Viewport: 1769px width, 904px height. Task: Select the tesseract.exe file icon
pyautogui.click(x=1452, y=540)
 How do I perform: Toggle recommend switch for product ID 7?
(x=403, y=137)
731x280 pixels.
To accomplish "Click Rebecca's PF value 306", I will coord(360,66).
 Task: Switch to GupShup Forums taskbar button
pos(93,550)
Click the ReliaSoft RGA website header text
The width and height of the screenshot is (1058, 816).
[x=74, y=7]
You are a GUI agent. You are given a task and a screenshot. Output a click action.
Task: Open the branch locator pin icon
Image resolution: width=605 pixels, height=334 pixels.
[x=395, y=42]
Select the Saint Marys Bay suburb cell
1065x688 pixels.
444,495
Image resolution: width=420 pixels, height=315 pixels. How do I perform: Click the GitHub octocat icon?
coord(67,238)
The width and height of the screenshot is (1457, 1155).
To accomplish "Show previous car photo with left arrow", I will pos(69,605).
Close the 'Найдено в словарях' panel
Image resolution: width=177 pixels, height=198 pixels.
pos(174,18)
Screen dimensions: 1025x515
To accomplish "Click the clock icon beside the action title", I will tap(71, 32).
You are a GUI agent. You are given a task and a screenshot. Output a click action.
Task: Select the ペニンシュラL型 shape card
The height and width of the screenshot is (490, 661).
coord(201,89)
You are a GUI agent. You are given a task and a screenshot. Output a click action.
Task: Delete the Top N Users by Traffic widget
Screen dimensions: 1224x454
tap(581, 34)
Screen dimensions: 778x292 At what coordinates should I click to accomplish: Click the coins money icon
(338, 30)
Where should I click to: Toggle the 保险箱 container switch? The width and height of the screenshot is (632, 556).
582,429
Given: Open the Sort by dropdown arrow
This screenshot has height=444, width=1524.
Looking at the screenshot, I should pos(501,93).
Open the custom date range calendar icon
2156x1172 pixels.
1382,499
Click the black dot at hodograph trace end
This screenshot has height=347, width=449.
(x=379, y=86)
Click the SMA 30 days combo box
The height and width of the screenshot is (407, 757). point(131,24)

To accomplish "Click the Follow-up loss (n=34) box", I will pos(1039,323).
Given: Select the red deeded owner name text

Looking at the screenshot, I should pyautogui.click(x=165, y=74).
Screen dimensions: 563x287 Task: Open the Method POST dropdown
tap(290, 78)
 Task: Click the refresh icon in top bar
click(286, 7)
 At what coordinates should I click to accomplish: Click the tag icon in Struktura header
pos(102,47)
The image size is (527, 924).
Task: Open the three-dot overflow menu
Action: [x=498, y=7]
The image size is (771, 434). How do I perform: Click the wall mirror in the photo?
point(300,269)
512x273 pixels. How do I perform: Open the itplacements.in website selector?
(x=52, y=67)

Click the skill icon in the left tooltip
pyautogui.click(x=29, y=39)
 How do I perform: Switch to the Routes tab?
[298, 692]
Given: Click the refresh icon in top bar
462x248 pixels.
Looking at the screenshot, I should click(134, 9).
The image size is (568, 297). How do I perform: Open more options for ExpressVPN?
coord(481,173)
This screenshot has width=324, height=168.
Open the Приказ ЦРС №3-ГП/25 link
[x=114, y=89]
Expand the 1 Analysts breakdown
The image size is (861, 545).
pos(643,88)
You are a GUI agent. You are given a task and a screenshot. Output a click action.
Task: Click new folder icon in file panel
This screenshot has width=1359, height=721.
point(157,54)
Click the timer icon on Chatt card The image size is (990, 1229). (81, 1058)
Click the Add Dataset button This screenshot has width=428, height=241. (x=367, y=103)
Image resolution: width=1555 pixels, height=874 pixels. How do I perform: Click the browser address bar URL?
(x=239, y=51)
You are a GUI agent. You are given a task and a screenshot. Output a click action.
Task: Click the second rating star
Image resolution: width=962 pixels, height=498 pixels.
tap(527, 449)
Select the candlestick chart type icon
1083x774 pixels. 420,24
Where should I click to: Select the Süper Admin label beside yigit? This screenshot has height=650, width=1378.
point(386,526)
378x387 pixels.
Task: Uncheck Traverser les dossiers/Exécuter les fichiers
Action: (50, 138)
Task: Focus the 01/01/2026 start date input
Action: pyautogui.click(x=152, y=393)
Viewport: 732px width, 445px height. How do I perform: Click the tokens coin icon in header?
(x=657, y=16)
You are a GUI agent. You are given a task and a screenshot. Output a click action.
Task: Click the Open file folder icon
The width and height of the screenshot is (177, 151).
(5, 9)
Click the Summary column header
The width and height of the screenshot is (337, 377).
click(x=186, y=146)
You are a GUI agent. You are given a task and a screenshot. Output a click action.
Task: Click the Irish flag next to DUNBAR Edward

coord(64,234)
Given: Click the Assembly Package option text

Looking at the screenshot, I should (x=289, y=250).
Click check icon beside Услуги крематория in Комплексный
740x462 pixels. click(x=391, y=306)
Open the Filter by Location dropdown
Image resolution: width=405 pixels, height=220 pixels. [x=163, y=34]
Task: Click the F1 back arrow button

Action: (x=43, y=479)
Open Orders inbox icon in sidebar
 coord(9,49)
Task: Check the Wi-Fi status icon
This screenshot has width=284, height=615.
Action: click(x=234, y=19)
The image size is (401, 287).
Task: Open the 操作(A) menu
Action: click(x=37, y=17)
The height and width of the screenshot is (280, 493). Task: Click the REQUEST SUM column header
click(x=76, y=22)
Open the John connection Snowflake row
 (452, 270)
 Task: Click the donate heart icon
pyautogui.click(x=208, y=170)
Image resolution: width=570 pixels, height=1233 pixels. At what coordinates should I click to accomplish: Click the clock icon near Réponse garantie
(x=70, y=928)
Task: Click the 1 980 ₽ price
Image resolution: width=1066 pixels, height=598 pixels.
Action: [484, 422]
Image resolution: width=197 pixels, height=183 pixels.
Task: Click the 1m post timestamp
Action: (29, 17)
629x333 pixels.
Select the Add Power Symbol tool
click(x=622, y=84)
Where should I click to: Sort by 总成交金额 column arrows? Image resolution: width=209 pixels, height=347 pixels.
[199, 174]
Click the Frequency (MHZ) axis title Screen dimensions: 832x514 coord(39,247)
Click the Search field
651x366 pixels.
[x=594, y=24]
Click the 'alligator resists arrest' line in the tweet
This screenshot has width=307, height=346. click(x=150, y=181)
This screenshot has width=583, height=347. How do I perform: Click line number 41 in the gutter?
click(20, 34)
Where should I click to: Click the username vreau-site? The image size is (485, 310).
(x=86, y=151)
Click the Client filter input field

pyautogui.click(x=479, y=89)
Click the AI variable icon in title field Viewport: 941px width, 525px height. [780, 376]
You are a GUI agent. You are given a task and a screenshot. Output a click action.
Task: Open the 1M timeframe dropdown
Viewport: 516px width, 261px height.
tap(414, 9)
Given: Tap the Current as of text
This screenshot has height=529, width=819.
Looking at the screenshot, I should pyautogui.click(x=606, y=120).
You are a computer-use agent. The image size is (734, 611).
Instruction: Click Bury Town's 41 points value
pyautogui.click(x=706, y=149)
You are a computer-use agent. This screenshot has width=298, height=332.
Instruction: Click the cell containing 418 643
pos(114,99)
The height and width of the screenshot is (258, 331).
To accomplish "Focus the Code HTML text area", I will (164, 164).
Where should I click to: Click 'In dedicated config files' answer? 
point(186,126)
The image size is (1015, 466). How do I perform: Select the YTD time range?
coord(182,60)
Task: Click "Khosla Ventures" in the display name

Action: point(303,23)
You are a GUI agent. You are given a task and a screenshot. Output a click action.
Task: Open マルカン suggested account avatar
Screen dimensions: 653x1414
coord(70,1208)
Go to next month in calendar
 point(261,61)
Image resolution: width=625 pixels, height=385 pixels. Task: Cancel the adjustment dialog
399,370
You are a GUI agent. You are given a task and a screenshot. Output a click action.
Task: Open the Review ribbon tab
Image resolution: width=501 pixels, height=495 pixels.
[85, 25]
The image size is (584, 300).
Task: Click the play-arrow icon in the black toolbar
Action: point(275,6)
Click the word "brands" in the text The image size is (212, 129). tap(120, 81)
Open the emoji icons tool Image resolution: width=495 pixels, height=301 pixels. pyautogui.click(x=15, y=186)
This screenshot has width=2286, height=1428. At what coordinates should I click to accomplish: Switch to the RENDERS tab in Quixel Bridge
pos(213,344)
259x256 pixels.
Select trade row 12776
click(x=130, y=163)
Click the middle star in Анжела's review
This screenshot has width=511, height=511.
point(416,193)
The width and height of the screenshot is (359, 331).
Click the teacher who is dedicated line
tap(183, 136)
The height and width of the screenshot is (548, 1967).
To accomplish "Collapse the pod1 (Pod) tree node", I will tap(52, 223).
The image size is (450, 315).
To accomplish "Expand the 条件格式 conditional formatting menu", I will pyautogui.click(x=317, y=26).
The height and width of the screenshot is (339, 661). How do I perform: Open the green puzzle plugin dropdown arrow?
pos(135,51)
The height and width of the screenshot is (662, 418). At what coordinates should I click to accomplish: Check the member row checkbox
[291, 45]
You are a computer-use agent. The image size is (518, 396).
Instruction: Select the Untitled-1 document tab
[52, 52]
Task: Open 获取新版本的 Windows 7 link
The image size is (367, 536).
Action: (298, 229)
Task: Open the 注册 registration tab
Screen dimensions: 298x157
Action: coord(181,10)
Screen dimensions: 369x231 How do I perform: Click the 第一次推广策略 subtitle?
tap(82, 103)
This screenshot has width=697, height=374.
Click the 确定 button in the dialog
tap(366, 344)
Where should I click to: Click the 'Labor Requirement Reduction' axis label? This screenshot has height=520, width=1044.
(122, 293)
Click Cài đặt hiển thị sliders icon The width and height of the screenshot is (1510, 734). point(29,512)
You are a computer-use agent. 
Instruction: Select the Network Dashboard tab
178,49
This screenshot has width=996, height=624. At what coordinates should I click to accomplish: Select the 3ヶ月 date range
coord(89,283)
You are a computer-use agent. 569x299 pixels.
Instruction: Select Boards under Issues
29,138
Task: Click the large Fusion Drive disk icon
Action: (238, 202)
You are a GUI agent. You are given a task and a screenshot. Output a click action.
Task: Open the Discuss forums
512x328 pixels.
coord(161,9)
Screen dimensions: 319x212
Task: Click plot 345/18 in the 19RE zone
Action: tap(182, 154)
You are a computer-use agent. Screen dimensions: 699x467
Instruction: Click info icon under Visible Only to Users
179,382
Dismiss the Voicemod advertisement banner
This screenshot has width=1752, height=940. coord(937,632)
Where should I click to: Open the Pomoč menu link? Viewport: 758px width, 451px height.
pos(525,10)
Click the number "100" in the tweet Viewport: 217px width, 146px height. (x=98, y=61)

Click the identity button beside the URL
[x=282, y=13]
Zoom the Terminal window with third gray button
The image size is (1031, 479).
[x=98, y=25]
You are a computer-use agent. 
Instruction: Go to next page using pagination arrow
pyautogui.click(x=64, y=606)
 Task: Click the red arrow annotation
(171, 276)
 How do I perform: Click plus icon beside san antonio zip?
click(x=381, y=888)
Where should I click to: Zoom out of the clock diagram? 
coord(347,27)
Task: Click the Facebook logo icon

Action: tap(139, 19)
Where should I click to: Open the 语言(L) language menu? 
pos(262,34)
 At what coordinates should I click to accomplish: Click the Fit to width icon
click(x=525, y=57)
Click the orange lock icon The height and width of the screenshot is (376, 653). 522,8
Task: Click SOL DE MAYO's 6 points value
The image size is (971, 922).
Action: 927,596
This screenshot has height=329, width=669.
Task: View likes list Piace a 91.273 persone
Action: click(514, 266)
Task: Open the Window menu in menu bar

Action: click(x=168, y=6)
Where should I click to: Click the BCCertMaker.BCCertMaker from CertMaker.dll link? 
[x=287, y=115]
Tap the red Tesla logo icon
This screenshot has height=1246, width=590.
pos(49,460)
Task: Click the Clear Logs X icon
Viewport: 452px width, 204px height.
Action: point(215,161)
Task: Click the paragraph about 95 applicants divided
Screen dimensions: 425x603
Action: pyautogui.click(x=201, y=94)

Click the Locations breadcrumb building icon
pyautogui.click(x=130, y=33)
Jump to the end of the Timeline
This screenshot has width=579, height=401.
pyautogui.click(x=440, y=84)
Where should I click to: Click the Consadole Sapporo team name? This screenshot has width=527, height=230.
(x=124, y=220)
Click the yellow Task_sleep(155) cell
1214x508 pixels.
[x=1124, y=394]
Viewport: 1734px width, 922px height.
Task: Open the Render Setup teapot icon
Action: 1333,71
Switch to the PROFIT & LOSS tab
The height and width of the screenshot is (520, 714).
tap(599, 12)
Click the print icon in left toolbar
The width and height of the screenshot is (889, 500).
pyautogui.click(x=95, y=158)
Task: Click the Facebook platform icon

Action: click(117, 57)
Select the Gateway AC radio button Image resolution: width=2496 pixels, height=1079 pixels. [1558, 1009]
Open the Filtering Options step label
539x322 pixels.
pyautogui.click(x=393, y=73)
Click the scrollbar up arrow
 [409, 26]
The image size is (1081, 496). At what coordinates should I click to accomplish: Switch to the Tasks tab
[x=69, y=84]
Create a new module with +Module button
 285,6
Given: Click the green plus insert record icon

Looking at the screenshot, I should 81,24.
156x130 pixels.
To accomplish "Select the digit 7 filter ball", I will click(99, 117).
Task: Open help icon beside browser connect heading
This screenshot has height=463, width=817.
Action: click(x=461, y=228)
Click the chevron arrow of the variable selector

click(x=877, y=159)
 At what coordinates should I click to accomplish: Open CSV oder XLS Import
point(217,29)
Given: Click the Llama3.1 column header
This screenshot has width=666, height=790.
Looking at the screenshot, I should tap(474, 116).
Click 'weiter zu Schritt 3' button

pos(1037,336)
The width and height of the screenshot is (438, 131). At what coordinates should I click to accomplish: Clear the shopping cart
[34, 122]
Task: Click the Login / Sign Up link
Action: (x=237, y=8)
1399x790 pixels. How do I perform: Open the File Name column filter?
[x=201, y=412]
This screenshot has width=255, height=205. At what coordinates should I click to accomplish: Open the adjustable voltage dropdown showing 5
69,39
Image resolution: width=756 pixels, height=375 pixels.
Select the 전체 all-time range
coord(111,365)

To do:
Copy the listing from the line containing "At what coordinates should I click to accomplish: Open CSV" through the end of the listing, substituting "basket" for "shopping cart" and leaving all else unchanged.

Problem solution:
 At what coordinates should I click to accomplish: Open CSV oder XLS Import
point(217,29)
Given: Click the Llama3.1 column header
This screenshot has width=666, height=790.
Looking at the screenshot, I should tap(474, 116).
Click 'weiter zu Schritt 3' button

pos(1037,336)
The width and height of the screenshot is (438, 131). At what coordinates should I click to accomplish: Clear the basket
[34, 122]
Task: Click the Login / Sign Up link
Action: (x=237, y=8)
1399x790 pixels. How do I perform: Open the File Name column filter?
[x=201, y=412]
This screenshot has width=255, height=205. At what coordinates should I click to accomplish: Open the adjustable voltage dropdown showing 5
69,39
Image resolution: width=756 pixels, height=375 pixels.
Select the 전체 all-time range
coord(111,365)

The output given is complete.